__The task__. When a line in the entries contains the word "size", copy that line in full.

__Raw data__.
- - -

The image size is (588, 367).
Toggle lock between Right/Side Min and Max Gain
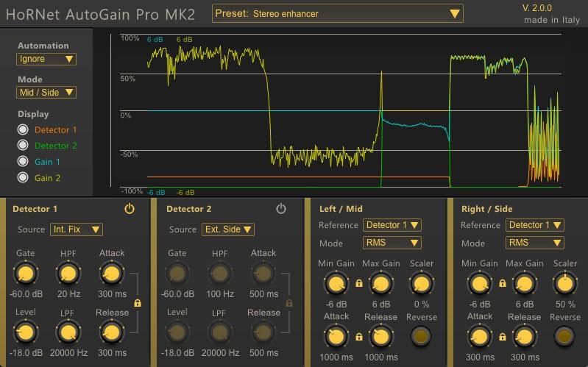coord(503,283)
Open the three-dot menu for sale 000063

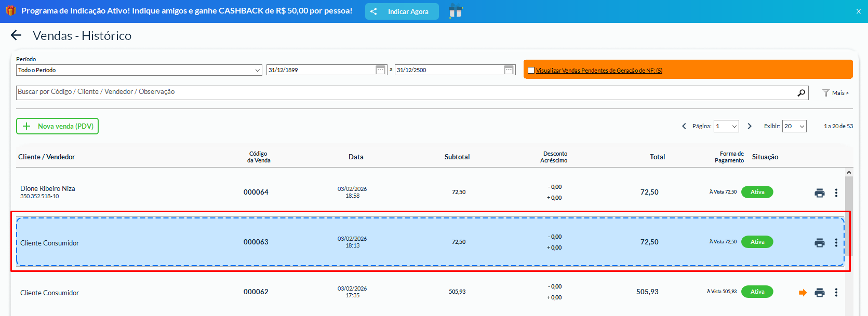pyautogui.click(x=836, y=243)
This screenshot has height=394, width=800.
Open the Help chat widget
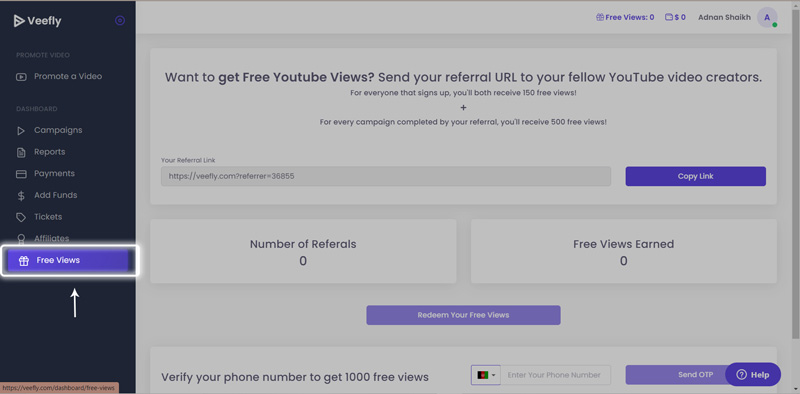[753, 375]
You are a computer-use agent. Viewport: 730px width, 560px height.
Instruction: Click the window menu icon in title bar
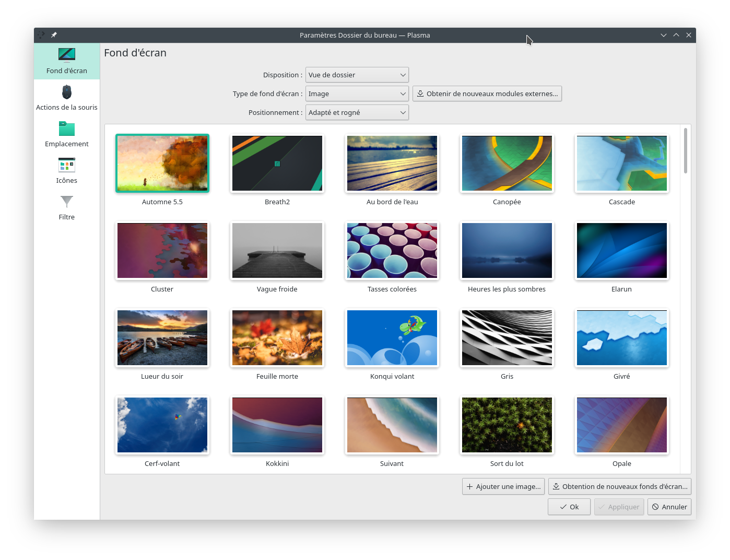point(41,35)
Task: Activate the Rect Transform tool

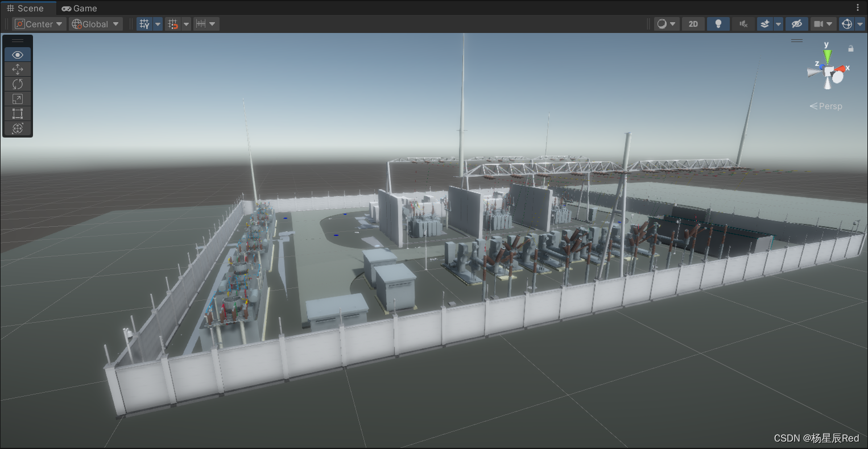Action: tap(17, 113)
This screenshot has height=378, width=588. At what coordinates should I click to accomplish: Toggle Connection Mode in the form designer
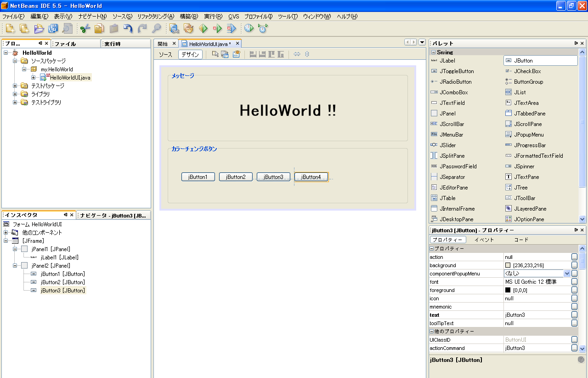click(225, 54)
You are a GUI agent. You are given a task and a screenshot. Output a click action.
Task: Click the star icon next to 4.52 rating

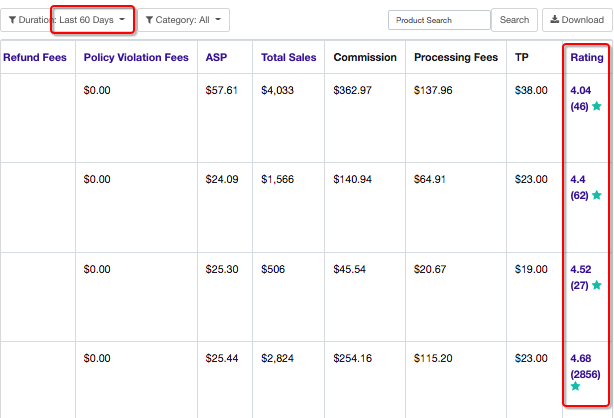597,285
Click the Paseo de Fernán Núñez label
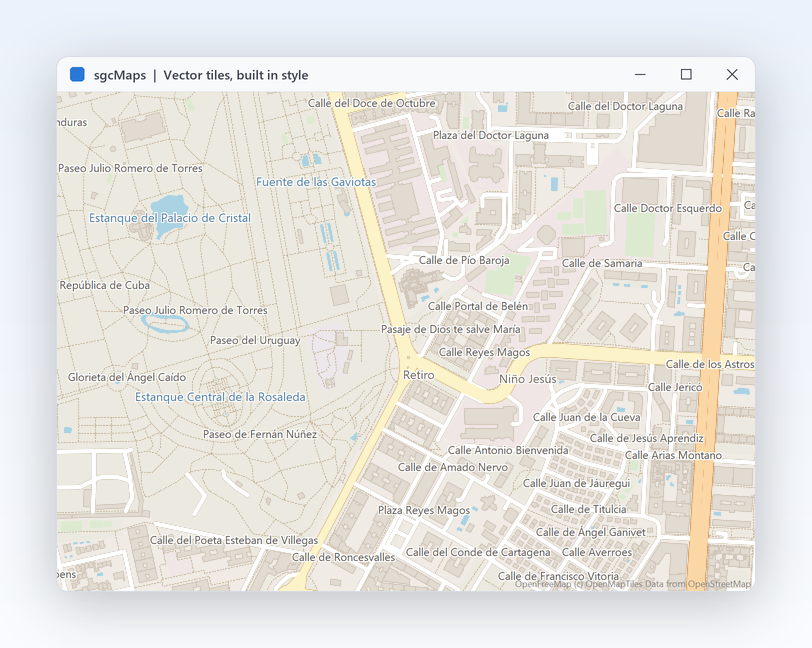This screenshot has height=648, width=812. (259, 434)
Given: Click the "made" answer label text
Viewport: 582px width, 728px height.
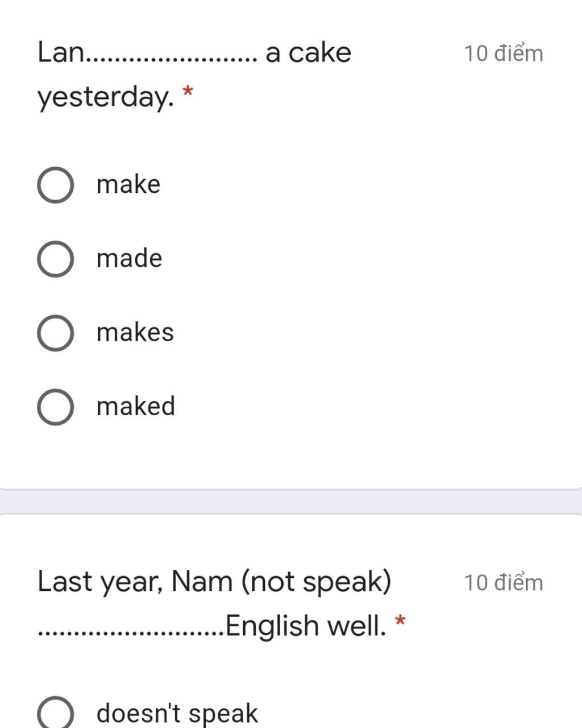Looking at the screenshot, I should click(130, 259).
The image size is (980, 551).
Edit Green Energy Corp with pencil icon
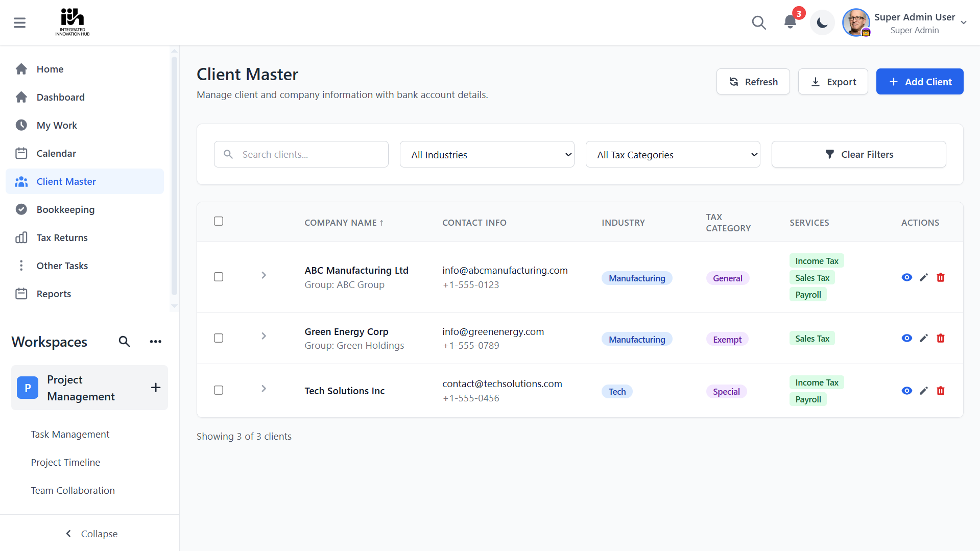[x=923, y=338]
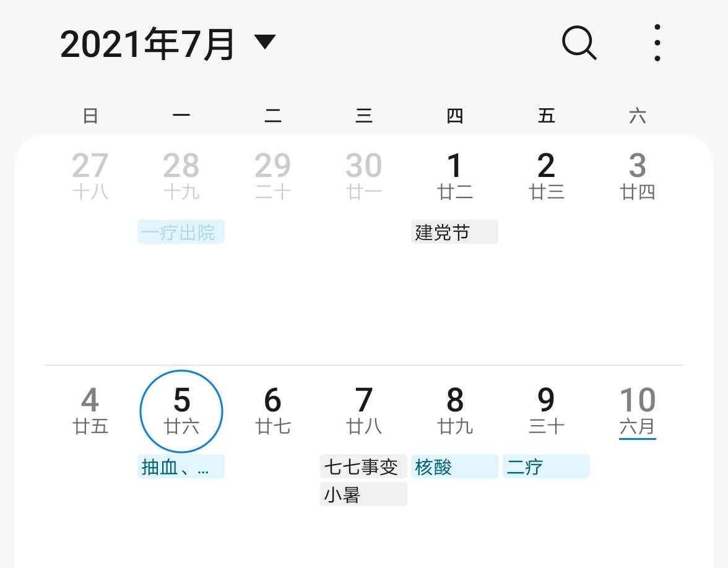This screenshot has width=728, height=568.
Task: View the 核酸 event on July 8
Action: pyautogui.click(x=454, y=468)
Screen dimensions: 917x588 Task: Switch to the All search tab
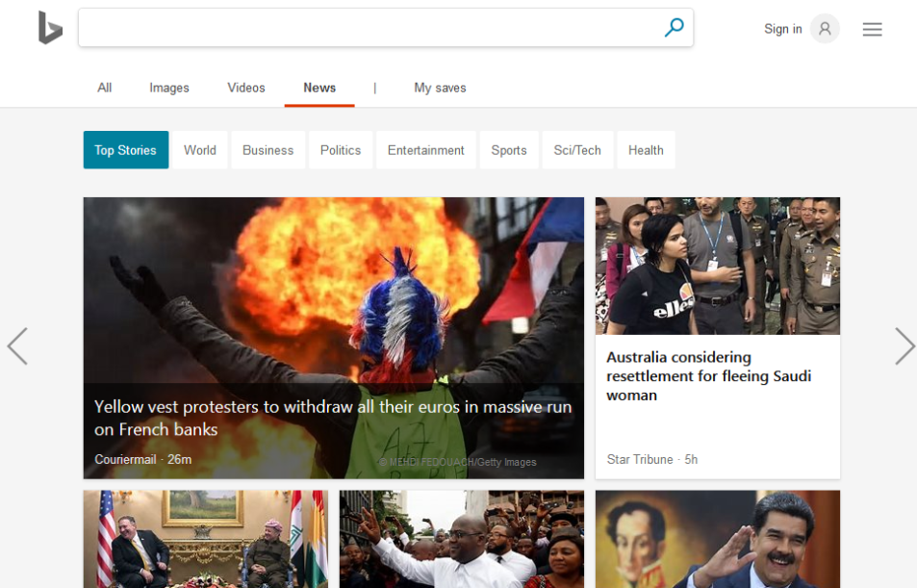[104, 88]
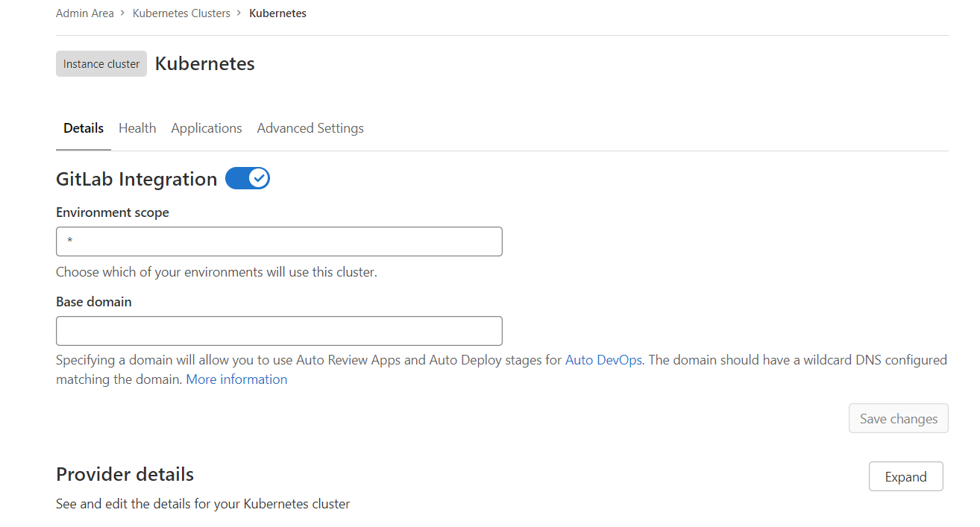Disable the GitLab Integration toggle
This screenshot has width=980, height=527.
pos(248,179)
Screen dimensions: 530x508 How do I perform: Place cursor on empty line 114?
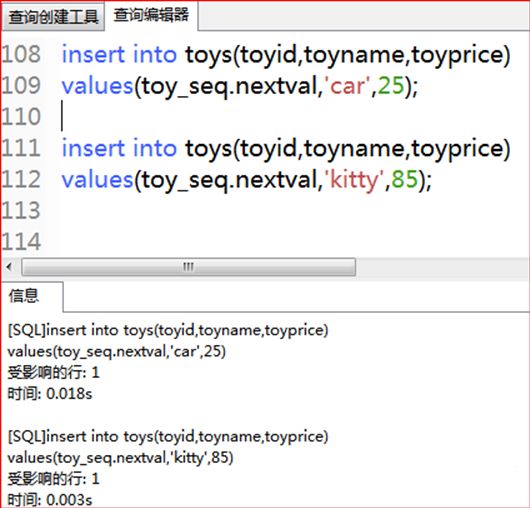coord(291,241)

- - -

__Exercise output__.
The image size is (588, 367).
The image size is (980, 551).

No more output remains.